* Problem details *
Reproduce exactly, leaving out pictures, each line from the one holding "Uncheck Automatically activate" through the final line of the listing, and add nothing.

* Listed records *
☆ ☆ ☆ ☆ ☆
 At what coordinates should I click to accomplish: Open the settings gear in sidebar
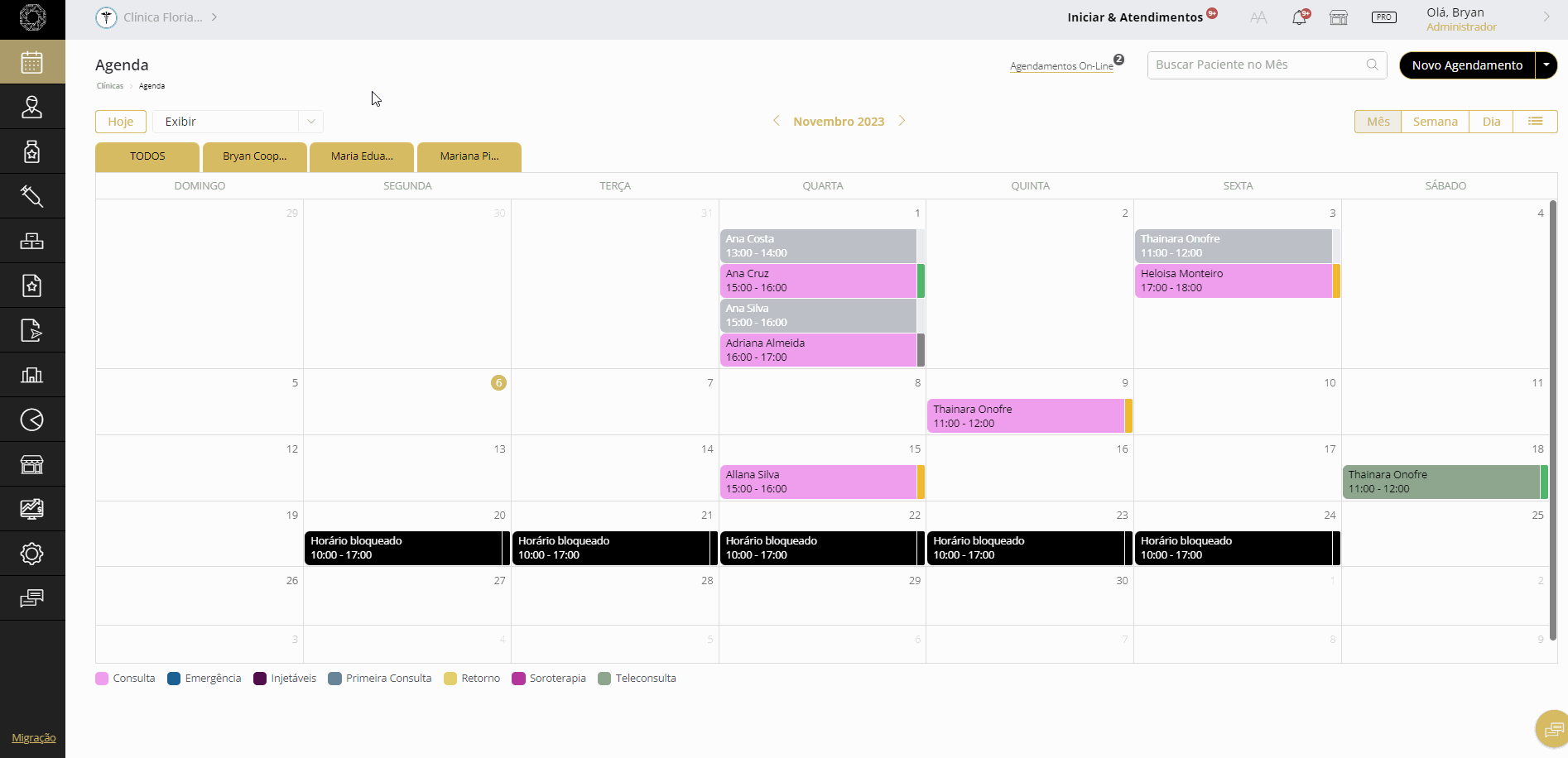point(31,554)
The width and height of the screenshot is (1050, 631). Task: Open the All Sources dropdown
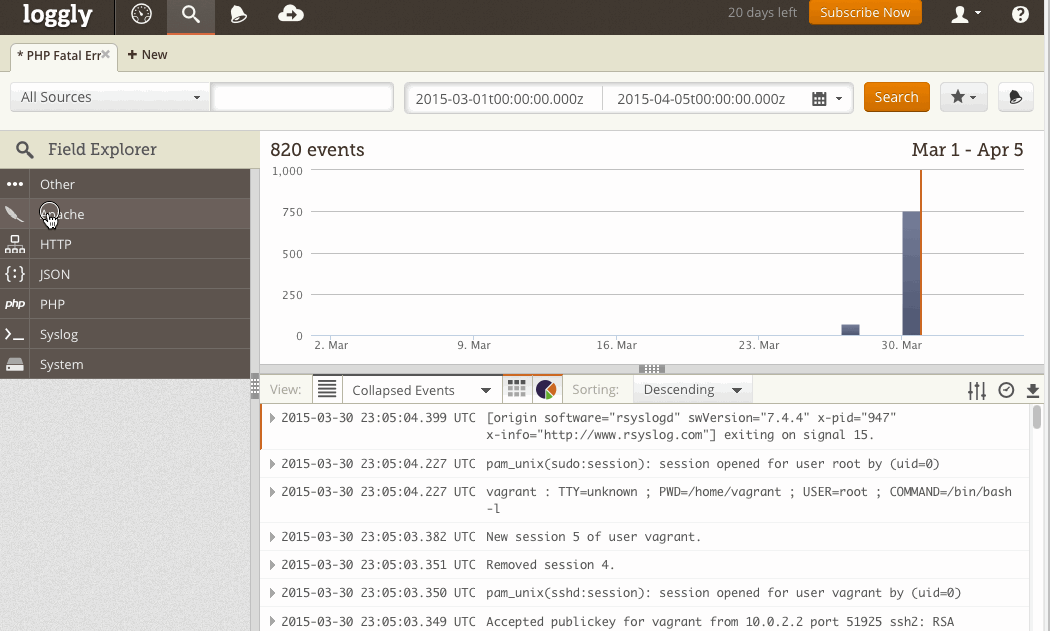click(x=110, y=97)
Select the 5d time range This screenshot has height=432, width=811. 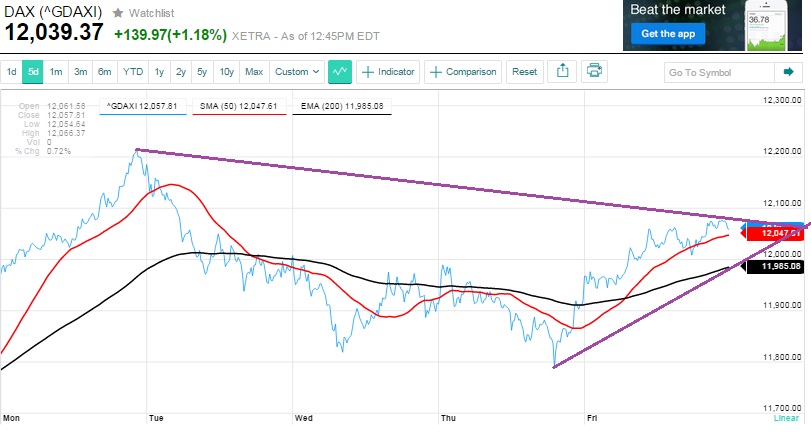pos(33,72)
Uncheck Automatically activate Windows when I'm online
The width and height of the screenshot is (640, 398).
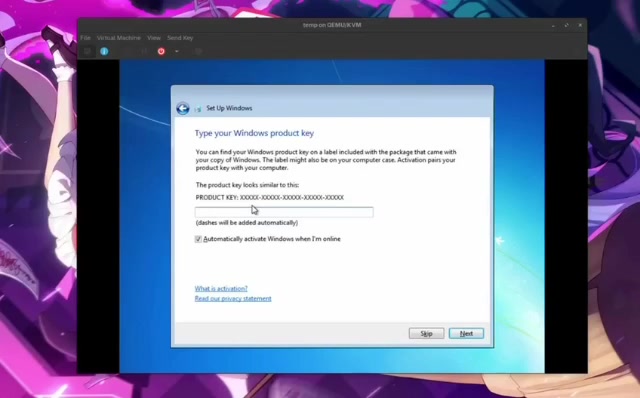tap(198, 239)
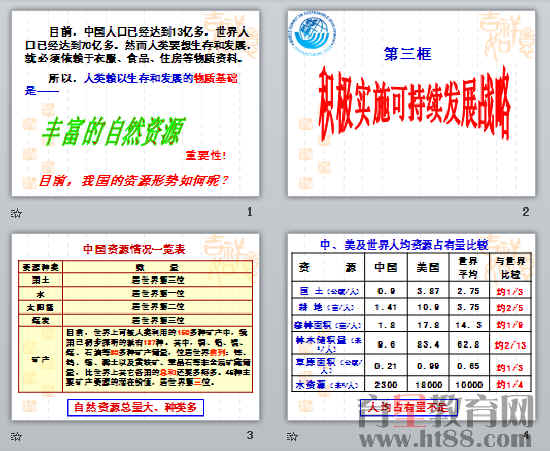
☆ ☆ ☆ ☆ ☆
* Output *
Uncheck Automatically activate Windows when I'm online
The width and height of the screenshot is (640, 398).
tap(198, 239)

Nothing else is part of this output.